Saturday, October 19, 2013

We've now been here over a month, and though the job search continues (and I am still learning the ins and outs of getting around and handling social interactions in a different language), I thought I'd put a short update with a few observations.

 - Here in Binan, using the Jeepney (which is the closest thing they have here to a "local bus system") costs 8 PhP (roughly 20 US cents) to ride one way for the entire length of the route. Unfortunately, you have to pay fare each time you get on a new Jeepney, as they do not give you any sort of transfer receipt like you would get in the US. I'll have to post a more detailed account of Jeepneys in a later post.

 - Rice is available at pretty much any fast food location. Even McDonald's gives you rice as part of your meal! In fact, my current favorite place to eat, Chic-Boy, which serves CHICken and "baBOY" (Tagalog for "pig" or "pork"), has a promotion called "unli-rice." Some places call it "rice all you can," but it basically means you get as many refills on rice as you want with your main dish (for only 99 PhP -- $2.60 USD)! My favorite dish is the chicken sisig.... SARAP! (delicious!)

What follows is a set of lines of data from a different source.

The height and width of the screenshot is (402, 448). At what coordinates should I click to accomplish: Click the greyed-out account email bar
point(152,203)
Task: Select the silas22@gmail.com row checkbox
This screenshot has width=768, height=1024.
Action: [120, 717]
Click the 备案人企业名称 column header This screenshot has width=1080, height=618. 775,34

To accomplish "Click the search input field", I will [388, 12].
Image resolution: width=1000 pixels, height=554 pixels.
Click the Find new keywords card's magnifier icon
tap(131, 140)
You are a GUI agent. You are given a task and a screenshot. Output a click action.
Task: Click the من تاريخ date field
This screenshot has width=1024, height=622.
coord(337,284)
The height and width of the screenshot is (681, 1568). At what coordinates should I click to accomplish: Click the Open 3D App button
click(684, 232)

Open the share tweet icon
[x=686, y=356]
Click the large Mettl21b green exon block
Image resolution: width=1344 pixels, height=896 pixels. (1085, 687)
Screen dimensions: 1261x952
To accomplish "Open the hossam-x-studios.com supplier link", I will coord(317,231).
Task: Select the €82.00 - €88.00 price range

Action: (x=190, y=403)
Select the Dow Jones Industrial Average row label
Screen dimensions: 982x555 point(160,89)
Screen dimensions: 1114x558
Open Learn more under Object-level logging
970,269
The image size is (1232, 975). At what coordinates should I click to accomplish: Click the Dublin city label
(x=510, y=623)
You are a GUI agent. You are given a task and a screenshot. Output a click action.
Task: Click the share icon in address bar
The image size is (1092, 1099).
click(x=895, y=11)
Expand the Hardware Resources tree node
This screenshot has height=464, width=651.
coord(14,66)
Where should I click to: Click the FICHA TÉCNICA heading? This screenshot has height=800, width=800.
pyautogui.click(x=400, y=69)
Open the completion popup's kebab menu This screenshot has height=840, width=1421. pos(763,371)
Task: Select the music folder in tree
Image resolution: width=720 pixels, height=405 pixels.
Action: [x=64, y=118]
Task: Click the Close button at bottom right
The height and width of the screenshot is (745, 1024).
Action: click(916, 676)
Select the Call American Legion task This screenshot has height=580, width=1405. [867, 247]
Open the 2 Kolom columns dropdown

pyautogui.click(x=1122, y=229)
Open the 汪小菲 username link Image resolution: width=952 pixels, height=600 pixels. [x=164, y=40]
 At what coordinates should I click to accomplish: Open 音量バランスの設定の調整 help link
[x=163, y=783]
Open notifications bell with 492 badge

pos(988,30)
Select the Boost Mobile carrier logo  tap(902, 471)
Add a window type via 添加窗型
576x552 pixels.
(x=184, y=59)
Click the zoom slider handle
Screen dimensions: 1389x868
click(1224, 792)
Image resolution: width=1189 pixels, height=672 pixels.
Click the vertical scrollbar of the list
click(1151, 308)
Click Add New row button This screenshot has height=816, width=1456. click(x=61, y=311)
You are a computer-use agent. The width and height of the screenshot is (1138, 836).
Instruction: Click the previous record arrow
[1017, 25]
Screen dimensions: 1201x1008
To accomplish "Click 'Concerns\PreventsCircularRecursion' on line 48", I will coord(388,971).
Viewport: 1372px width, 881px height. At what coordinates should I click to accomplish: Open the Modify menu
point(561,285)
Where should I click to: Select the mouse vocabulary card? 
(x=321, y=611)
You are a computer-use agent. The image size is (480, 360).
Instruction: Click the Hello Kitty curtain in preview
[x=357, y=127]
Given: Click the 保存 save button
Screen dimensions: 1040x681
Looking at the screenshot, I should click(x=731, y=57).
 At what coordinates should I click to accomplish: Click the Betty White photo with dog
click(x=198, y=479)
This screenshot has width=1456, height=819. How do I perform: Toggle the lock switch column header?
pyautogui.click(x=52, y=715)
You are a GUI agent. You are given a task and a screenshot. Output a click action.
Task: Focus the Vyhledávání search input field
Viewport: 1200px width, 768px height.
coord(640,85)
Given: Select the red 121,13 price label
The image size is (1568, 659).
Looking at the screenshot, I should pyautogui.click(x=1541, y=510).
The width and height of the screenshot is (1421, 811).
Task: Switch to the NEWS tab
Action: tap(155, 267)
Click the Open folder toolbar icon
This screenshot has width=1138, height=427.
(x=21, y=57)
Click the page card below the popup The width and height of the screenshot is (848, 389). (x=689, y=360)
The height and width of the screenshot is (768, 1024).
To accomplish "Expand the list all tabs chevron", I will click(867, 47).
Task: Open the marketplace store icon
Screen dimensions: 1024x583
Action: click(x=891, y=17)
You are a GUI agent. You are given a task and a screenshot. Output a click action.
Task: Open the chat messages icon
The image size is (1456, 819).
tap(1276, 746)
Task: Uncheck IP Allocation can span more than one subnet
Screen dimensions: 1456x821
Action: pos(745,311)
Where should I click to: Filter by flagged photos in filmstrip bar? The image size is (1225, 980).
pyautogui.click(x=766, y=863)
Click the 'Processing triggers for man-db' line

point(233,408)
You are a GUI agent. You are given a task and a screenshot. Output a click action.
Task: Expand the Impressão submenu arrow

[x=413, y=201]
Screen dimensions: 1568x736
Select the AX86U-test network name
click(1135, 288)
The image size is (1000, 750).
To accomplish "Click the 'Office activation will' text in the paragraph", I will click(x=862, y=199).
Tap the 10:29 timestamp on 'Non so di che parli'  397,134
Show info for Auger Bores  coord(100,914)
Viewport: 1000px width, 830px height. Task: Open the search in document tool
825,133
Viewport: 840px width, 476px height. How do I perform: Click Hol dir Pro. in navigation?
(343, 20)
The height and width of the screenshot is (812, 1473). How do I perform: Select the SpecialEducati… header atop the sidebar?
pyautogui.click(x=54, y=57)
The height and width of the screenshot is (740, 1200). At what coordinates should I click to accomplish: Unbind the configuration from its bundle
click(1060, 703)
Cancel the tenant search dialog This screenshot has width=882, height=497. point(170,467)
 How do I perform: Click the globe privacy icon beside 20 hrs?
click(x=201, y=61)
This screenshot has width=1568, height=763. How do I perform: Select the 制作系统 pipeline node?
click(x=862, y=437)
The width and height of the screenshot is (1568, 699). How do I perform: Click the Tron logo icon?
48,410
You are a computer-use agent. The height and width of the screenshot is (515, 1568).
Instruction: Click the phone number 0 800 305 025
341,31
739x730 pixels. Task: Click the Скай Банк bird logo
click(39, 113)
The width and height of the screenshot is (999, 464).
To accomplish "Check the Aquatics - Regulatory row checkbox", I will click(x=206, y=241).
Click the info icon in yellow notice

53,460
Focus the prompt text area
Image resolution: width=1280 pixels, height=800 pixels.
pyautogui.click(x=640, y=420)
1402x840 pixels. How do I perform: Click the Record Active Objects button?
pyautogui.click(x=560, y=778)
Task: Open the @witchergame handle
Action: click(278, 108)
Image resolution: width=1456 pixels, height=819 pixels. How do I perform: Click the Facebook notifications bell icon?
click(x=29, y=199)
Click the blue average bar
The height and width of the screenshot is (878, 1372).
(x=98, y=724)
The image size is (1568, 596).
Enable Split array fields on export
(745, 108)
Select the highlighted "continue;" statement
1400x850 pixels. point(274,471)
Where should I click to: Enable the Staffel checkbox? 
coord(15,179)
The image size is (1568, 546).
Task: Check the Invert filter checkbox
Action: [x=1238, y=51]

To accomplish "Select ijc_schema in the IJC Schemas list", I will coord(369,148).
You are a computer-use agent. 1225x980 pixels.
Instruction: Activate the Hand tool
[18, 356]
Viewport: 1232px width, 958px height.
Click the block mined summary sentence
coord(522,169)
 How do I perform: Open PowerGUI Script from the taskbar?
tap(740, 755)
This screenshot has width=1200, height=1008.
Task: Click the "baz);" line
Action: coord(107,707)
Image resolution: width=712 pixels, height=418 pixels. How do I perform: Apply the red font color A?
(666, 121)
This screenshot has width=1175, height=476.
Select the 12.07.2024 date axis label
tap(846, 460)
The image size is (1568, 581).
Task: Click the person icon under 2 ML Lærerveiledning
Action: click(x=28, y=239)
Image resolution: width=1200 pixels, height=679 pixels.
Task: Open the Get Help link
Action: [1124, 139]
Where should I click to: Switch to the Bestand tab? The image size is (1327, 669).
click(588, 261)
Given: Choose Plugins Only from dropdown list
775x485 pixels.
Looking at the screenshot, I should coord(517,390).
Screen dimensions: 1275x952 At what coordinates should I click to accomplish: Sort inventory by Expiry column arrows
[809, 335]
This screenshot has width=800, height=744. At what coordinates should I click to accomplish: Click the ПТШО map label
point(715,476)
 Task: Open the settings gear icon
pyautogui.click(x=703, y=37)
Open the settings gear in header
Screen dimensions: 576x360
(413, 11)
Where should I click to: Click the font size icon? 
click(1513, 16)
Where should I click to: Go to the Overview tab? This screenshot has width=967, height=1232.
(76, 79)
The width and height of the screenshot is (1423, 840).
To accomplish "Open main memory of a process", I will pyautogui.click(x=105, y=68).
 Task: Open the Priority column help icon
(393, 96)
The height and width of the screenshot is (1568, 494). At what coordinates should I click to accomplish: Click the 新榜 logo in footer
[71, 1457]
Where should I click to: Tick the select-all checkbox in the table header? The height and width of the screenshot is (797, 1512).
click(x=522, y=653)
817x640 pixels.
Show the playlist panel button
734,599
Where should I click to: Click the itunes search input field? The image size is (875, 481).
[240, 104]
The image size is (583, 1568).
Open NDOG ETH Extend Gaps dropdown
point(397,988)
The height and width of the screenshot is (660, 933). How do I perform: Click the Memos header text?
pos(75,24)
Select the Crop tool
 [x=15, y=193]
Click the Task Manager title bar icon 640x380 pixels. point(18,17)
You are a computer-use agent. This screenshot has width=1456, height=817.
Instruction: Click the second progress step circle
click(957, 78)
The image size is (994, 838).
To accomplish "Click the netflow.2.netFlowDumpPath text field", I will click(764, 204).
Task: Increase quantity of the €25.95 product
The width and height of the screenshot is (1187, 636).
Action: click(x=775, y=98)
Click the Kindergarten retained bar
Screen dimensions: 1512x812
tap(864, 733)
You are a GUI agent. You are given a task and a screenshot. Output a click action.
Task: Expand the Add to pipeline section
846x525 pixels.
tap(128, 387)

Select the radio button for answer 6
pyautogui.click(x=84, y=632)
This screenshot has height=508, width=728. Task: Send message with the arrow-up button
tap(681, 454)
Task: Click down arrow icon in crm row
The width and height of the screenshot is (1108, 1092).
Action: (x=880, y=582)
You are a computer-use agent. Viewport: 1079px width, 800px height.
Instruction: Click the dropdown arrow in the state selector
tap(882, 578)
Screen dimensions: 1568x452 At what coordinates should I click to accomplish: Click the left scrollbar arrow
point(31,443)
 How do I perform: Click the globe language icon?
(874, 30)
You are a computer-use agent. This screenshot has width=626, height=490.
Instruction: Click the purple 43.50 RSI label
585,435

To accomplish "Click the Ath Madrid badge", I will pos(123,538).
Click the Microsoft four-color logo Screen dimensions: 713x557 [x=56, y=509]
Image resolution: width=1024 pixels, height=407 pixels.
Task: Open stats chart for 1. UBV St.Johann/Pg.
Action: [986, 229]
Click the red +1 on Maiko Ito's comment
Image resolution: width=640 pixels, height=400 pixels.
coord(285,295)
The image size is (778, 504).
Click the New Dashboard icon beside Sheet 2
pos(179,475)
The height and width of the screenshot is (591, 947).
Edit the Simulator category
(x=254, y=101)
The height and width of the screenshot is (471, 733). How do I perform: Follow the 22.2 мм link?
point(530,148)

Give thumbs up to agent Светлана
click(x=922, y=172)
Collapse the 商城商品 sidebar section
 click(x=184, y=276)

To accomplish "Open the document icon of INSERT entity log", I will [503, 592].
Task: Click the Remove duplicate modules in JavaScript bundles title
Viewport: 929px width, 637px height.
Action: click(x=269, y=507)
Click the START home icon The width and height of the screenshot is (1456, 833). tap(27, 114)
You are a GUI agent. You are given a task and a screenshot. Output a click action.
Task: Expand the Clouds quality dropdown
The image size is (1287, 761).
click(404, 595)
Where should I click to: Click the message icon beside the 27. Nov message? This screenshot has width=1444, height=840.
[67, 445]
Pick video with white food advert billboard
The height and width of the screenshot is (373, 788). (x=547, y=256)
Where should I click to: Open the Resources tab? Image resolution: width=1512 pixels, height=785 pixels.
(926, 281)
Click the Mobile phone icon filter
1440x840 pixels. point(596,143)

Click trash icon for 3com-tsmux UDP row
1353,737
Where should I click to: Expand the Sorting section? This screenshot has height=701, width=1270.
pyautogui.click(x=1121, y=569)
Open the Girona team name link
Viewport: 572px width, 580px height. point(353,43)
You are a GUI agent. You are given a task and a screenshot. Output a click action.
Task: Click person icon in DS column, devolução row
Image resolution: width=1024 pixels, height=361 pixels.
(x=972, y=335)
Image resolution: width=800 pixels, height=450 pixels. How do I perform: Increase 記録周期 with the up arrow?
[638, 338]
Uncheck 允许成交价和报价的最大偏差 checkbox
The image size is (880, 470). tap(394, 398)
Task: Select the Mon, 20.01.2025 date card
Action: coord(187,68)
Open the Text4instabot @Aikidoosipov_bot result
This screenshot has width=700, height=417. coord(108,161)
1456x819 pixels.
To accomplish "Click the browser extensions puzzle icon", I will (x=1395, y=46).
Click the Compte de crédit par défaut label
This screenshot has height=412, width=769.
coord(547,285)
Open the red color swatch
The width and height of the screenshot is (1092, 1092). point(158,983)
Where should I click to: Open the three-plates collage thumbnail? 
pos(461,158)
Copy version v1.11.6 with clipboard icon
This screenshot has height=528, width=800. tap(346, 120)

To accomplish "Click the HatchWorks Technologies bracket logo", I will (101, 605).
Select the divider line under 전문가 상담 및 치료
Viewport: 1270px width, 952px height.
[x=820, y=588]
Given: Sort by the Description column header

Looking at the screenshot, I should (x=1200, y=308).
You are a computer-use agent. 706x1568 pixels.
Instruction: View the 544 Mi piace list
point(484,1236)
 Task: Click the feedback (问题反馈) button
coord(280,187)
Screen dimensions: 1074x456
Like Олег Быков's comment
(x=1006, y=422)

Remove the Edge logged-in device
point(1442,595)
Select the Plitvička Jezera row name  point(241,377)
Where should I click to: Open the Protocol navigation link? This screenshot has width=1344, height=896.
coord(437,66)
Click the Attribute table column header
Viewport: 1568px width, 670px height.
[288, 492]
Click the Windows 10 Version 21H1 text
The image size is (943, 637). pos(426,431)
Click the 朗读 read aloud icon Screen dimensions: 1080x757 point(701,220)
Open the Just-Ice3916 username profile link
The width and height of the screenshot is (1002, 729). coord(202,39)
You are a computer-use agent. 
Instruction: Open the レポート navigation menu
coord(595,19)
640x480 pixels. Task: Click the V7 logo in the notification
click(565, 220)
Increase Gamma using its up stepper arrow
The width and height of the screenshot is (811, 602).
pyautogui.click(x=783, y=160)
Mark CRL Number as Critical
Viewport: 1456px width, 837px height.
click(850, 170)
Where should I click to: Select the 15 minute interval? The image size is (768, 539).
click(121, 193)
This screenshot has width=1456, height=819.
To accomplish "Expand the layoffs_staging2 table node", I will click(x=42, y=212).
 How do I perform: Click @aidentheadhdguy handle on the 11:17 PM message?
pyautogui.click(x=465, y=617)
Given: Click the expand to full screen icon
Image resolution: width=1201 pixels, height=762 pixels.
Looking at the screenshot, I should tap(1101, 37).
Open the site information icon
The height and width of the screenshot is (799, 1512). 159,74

 - All the Filipinos I've interacted with love it when foreigners use Tagalog. In fact, a lot of times they get TOO excited over it and begin speaking in Tagalog very quickly, making it difficult for me to keep up. Before I have time to say "Bagalan" (slow down) or "Uliten, paki" (repeat, please), they often assume I haven't understood and then switch to English... but often get too flustered and embarrassed to continue the conversation!!! This has happened to me most often in retail stores (like SM, where I had more than 4 customer service assistants "helping" me pick out boxers, complete with a lot of giggling and Tagalog comments I don't think they knew I heard or understood)

 - Many things here can be bartered for... especially at kiosks or in open markets. A lot of times the items in the markets are imitation goods or somehow "defective" and can't be sold in retail stores in the US. Mostly it's the former more than the latter. Going to these open markets has been a great experience for me and has really helped my confidence in speaking Tagalog conversationally in "real-world" (i.e. not involving my family) situations. I still get a little nervous when using Tagalog, so bartering (which is just as dependent on HOW you say things as it is on WHAT you say) is a great way to "jump in the deep end," so to speak. It forces you to use speech, mannerisms, humor, flattery, and sometimes "fast talking" to be successful. As a bonus to relieve some of the pressure, if things go awry (for whatever reason) and you don't get the price you want, you can always go to another kiosk or merchant a few feet away and odds are they'll give you the price you like... with a little negotiation, of course!

That's all for now. I have a lot of drafts saved but they definitely need to be polished before I post. Until then!

2 comments:

  1. Well, it's the best way to get around locally, and I enjoy it because I almost always end up having a conversation with SOMEONE... a driver, passenger, or even the guys on the road who sell cigarettes 1 for 2PhP. It's a great way for me to practice my Tagalog.

    Now that Yolanda has passed I'll try to focus on getting my Jeepney article completed and posted.